Boston-based visual artist and graphic designer Ayana Mack has been honing her skills in the creative community for over a decade. Mack’s artistic inspiration is rooted in personal experiences, Black culture, self-love and believing in the ability to inspire others through her artwork. Her use of vibrant colors, linework and expressions of Black women within her work exhibit power and softness in unison. In 2020 Mack was an honoree for “Black Excellence on the Hill,” celebrating her contribution to the arts in the Commonwealth. She has also been a featured artist in Boston Art Review magazine, a Creative Entrepreneur Fellow for the Arts and Business Council, and a board member for both the American Institute of Graphic Arts and the Arts and Business Council of Greater Boston.

For the past forty-five years, Hakim Raquib has been photographing the ever-changing landscape of his community of Roxbury. Raquib’s largest body of work The Carribbean Art Festival underlines these changes and the cultural impact of immigrant communities in America. Raquib’s work can be found in collections at The Museum of the National Center of Afro-American Artists, the Museum of Fine Arts, Boston, the deCordova Museum, Polaroid Foundation and more. Raquib has received several citations from the City of Boston and the Commonwealth of Massachusetts for his artistic achievements and work with youth. In 2017 Raquib received the Brother Thomas Fellowship Award for outstanding artistic excellence. Currently Hakim is a visual artist in residence at Northeastern University’s African American Master Artists in Residence Program where he has been developing his skills in digital art, machine learning, Photoshop and artificial intelligence.

Chanel Thervil is a Haitian-American artist and educator who combines abstraction and portraiture to open up communal dialogue around culture, social issues and existential questions. At the core of her practice lies a desire to empower and inspire tenderness and healing among communities of color through the arts. She holds a Bachelor of Fine Arts in Painting from Pace University and a Master’s Degree in Art Education from Massachusetts College of Art and Design. Thervil has held residencies at the Museum of Fine Arts, Boston, Children's Museum, deCordova Museum, The Harvard Ed Portal and Google. Her work has been featured by PBS Kids, The Boston Globe, The Boston Herald, WBUR's ARTery, WGBH and more.
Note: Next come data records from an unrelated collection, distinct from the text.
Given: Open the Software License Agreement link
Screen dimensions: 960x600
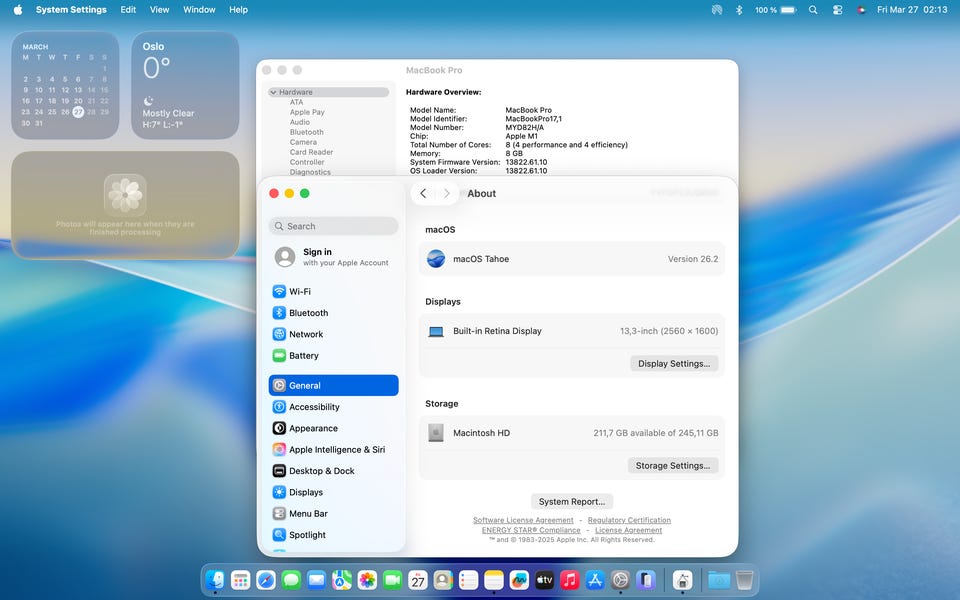Looking at the screenshot, I should [x=523, y=521].
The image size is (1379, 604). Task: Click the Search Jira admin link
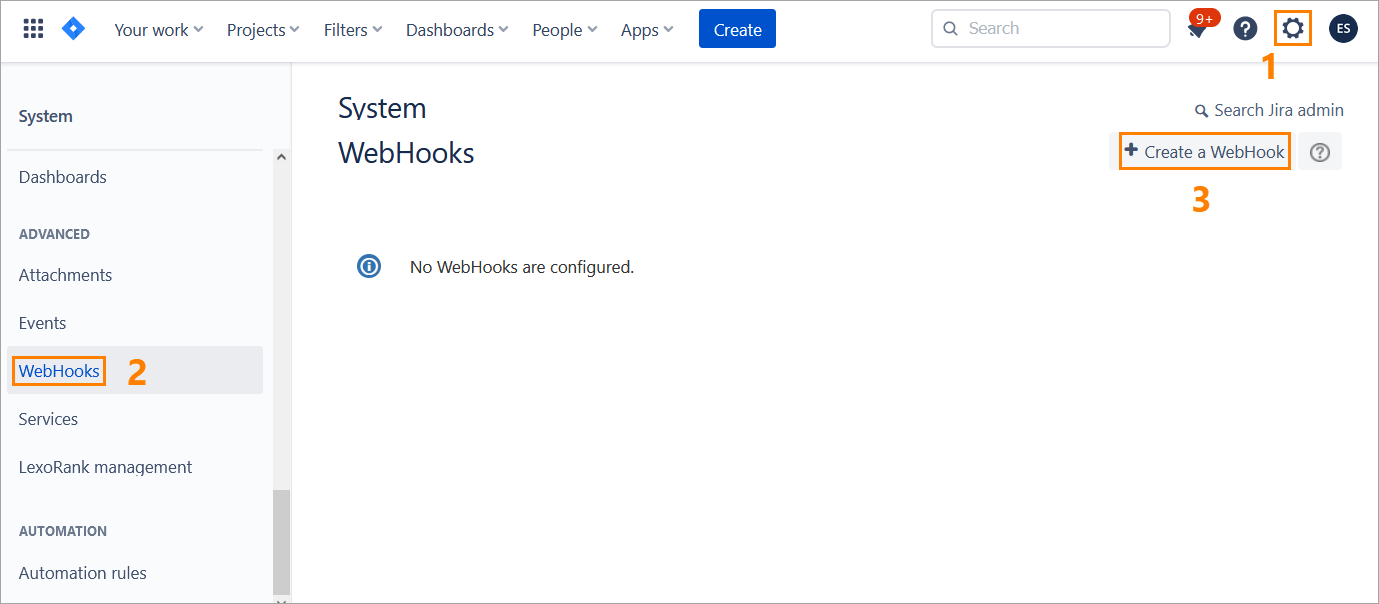click(1269, 110)
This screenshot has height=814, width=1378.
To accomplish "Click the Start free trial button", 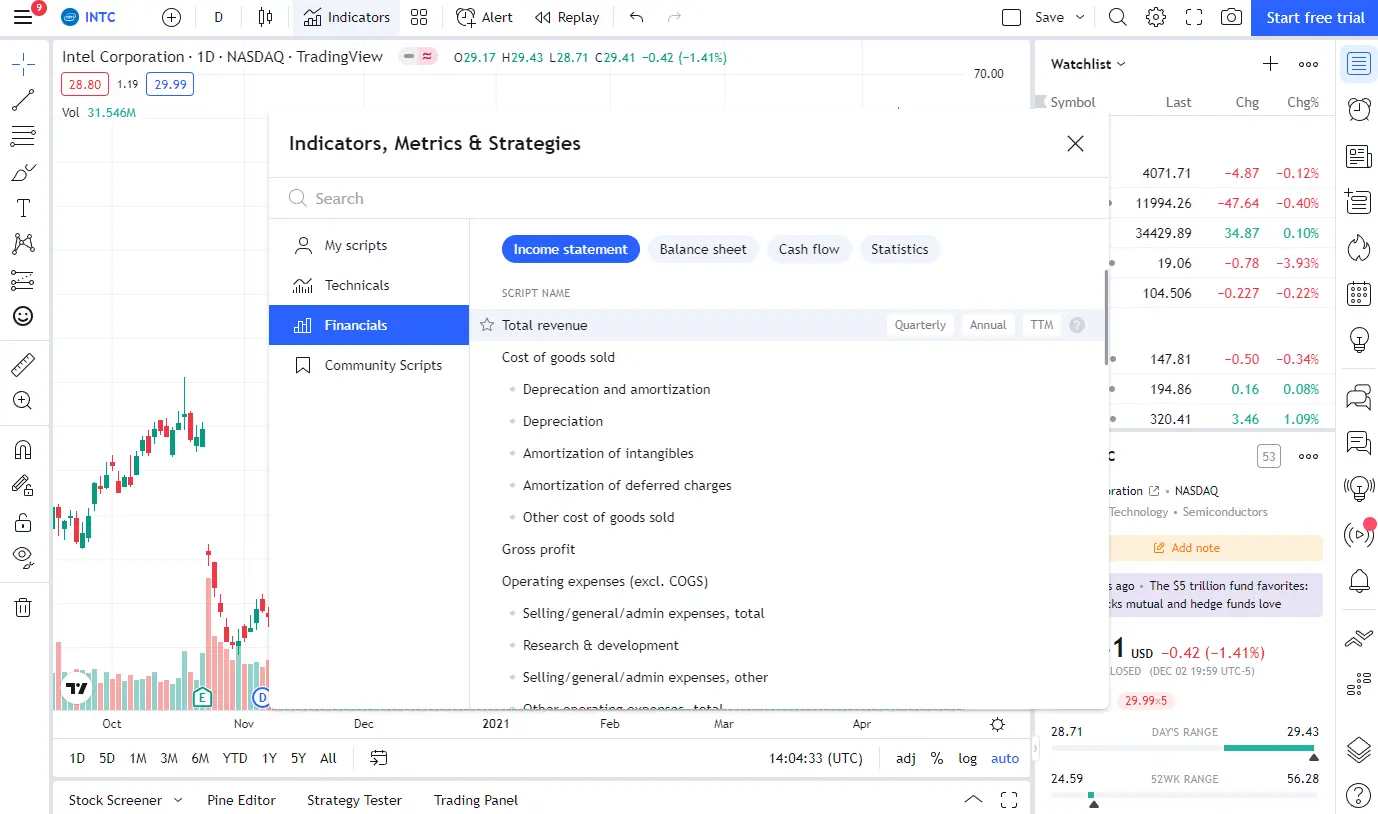I will 1313,17.
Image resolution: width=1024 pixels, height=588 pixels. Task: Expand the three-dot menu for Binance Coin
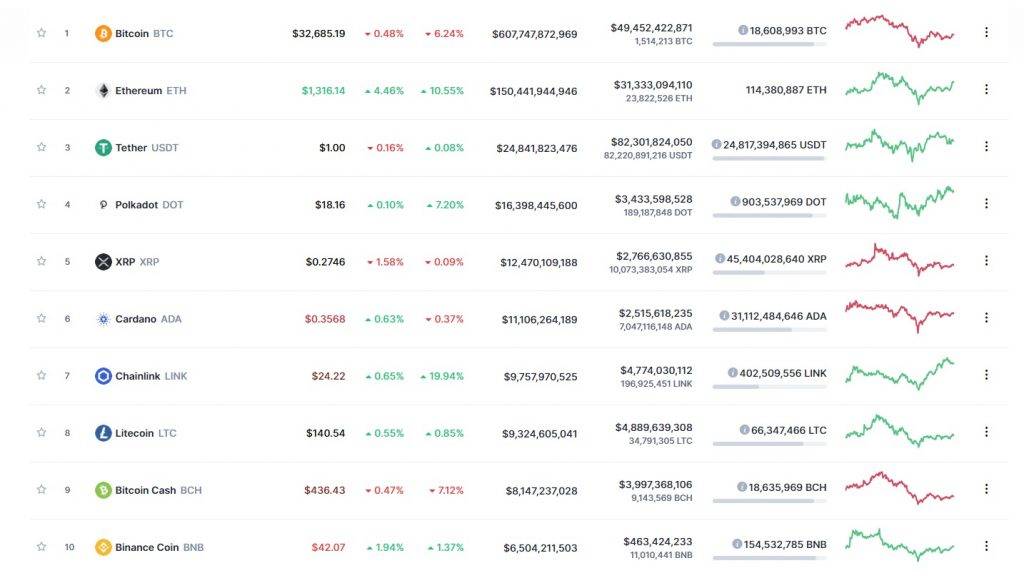point(986,546)
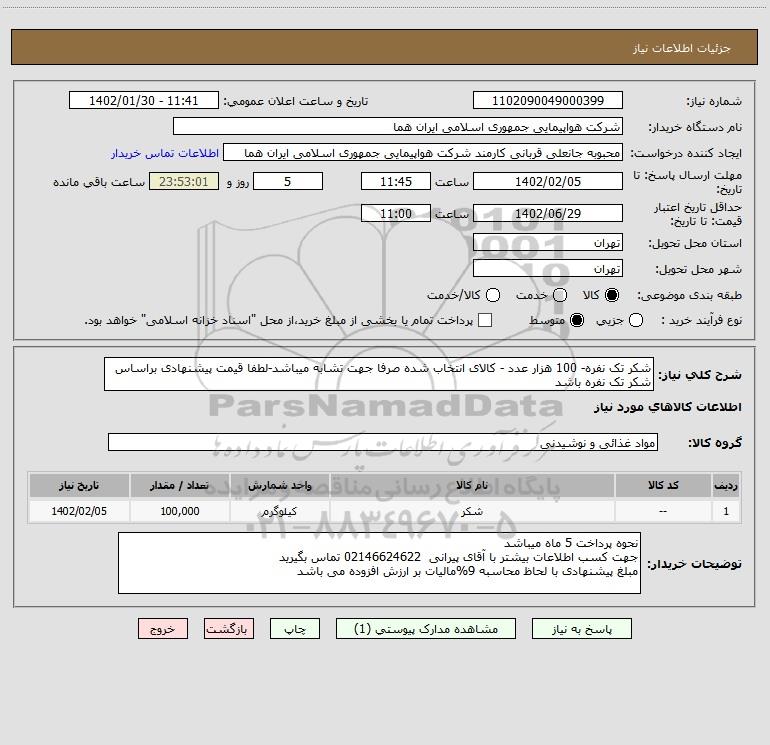Click the response deadline date 1402/02/05 field
This screenshot has height=745, width=770.
(x=547, y=182)
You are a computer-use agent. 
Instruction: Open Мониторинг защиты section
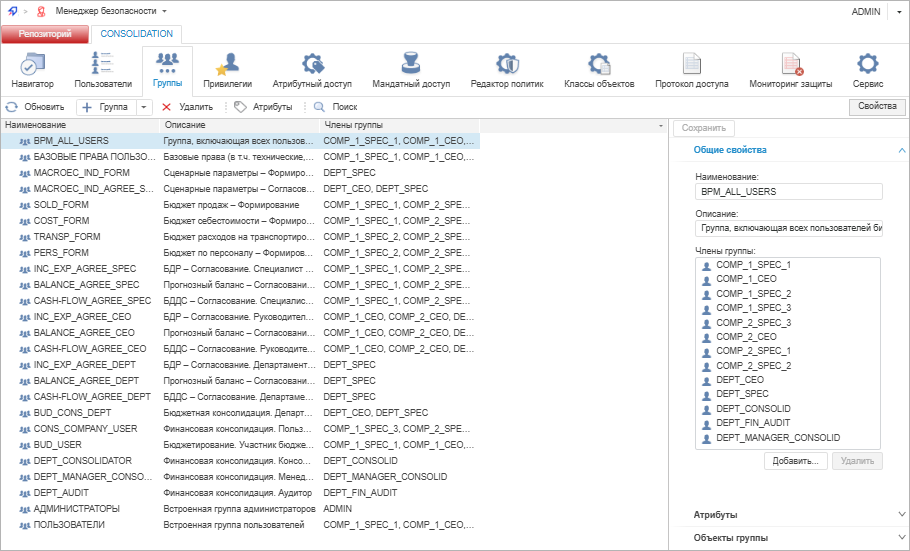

After graduating with a Bachelor of Fine Arts in Illustration from Rhode Island School of Design, Shaanti Williams moved to Boston to pursue a career in teaching.  Williams’s work focuses on portraiture, reflecting figures and personalities from pop culture and beyond that have left an impression on society. He has been a teacher of visual arts in Boston Public Schools for over twenty years, finding inspiration in the unique vision and voices of his students.